Determining Your Love Language:
Answer these questions to determine your love language:
1. How do you show your love to others?
2. Think back to the moments when you felt most loved. What made them so memorable?
3. What do you really wish your partner knew about how to show you more love?
4. What do you complain about most often?
5. What do you save, keep, treasure, or hold on to most?
From your answers, look for a pattern....
Do you value physical closeness most? Wishing for more hugs, cuddling, and kisses? If so, your love language is likely the Physical Touch style.
Do you crave more alone time? Really wish your spouse would just stop what he's doing, sit down, and really listen to you? If so, your love language is probably Quality Time.
Do you love it when your spouse picks up your favorite wine or ice cream and surprises you with it? I think you're a Receiving Gifts type.
Do you save every romantic card your spouse has given you? I bet you're the Words of Affirmation type.
Do you melt when you see your husband washing the dishes or doing the laundry? Odds are, you're the Acts of Service type.
Now, let's figure out your spouse's love language....
Determining Your Partner’s Love Language
To determine your partner’s love language, which one of these statements would your spouse most agree with?
1. I feel most loved when my wife expresses feelings for me through physical contact, such as a hug or kiss.
2. I feel most loved when my spouse shows affection by taking care of errands, doing household chores, and doing favors for me.
3. I feel most loved when my spouse brings me a special gift.
4. I feel most loved when my partner pays attention to me, focuses on what I am saying, and plans to spend alone time with me.
5. I feel most loved when my partner tells me how grateful they are for me and talks about how much all the little things I do are appreciated.
These statements match up with these types:
Statement 5 = Words of Affirmation type
Statement 4 = Quality Time type
Statement 3 = Receiving Gifts type
Statement 2 = Acts of Service type
Statement 1 = Physical Touch type
After identifying your love style and your partner’s love style, communicate what you’ve learned... and make sure to do it in THEIR love language.

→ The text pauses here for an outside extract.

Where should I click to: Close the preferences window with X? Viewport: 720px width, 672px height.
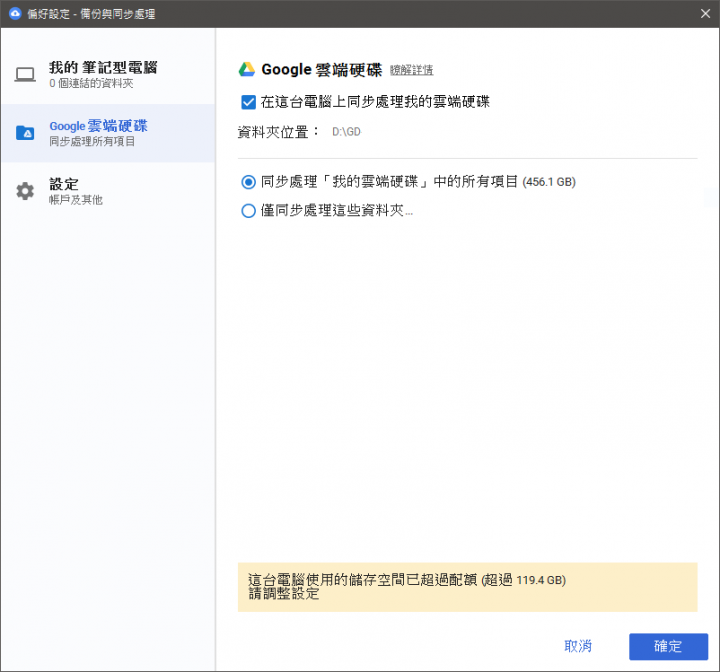click(705, 13)
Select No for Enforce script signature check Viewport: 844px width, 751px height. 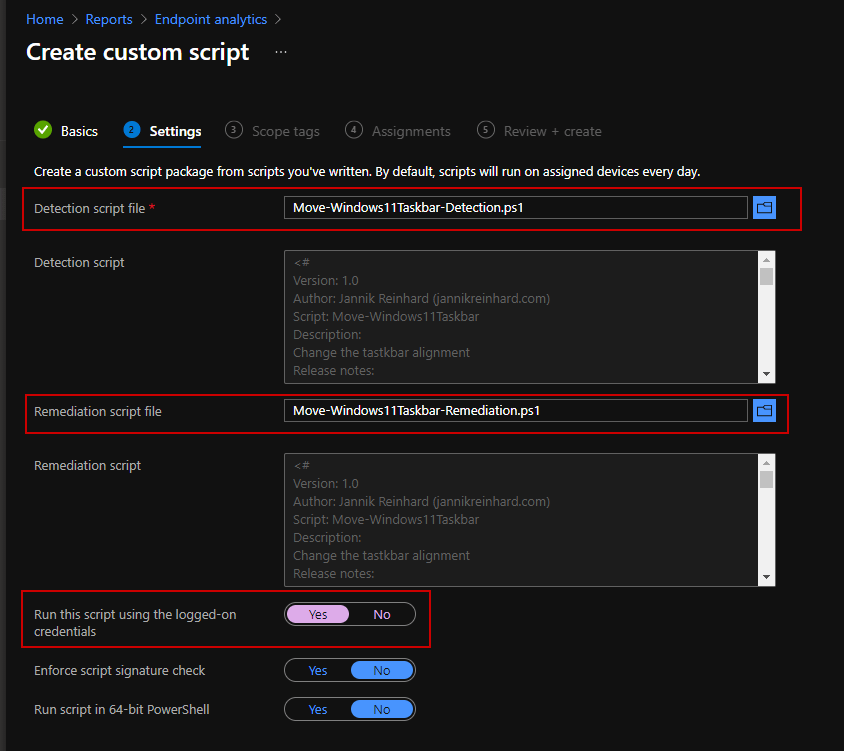click(x=382, y=670)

If you’re married to a Words of Affirmation type, tell them “I am so lucky to be married to you, you’re the most caring man in the world.” Then go on to tell your partner what you’ve learned and how you think it could help you both, make sure to tell them about your love style and how you’d really like to be loved.

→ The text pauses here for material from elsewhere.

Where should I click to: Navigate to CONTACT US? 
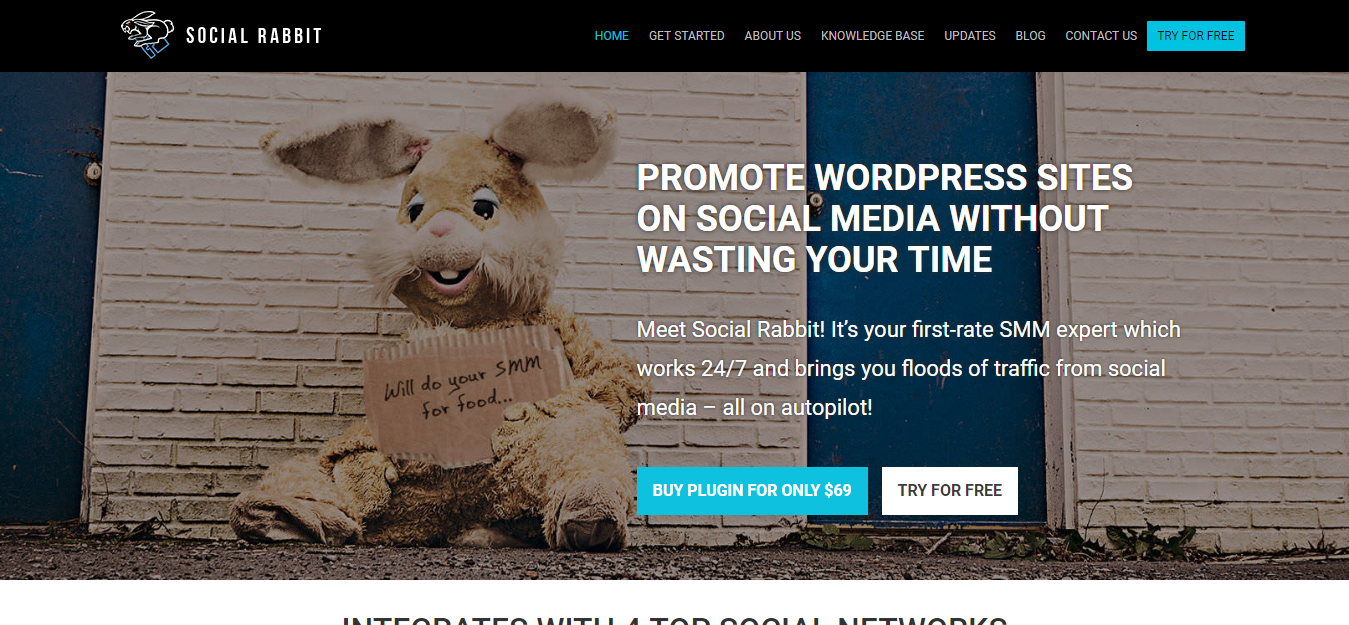[x=1101, y=36]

If you partner is a Quality Time type, invite them for a quiet dinner and share your new knowledge. Make sure to start your dinner by asking about them and what's on their mind. Really pay attention and make sure your phone is nowhere in sight!
Perhaps you’re with a Gift type? If so, write a loving statement inside a cute note card and present this, along with a copy of The Five Love Languages book, as a gift.
If your spouse is the Acts of Service type, you're in luck... they're easy to make happy. Just do a little something to make their life easier. Help more around the house, get their car washed, offer to take a task off of their to-do list. They love being helped!
And Physical Touch types... guess what they want most? Yep, just to be touched. So do more of this in any way that feels right to you. It doesn't have to be sexual, it's more important that it feels loving and tender. Think of them like a puppy that is yearning to be held and pet!
By learning your love language and communicating in the love style of your partner, you’ll experience a deeper connection than you ever thought possible!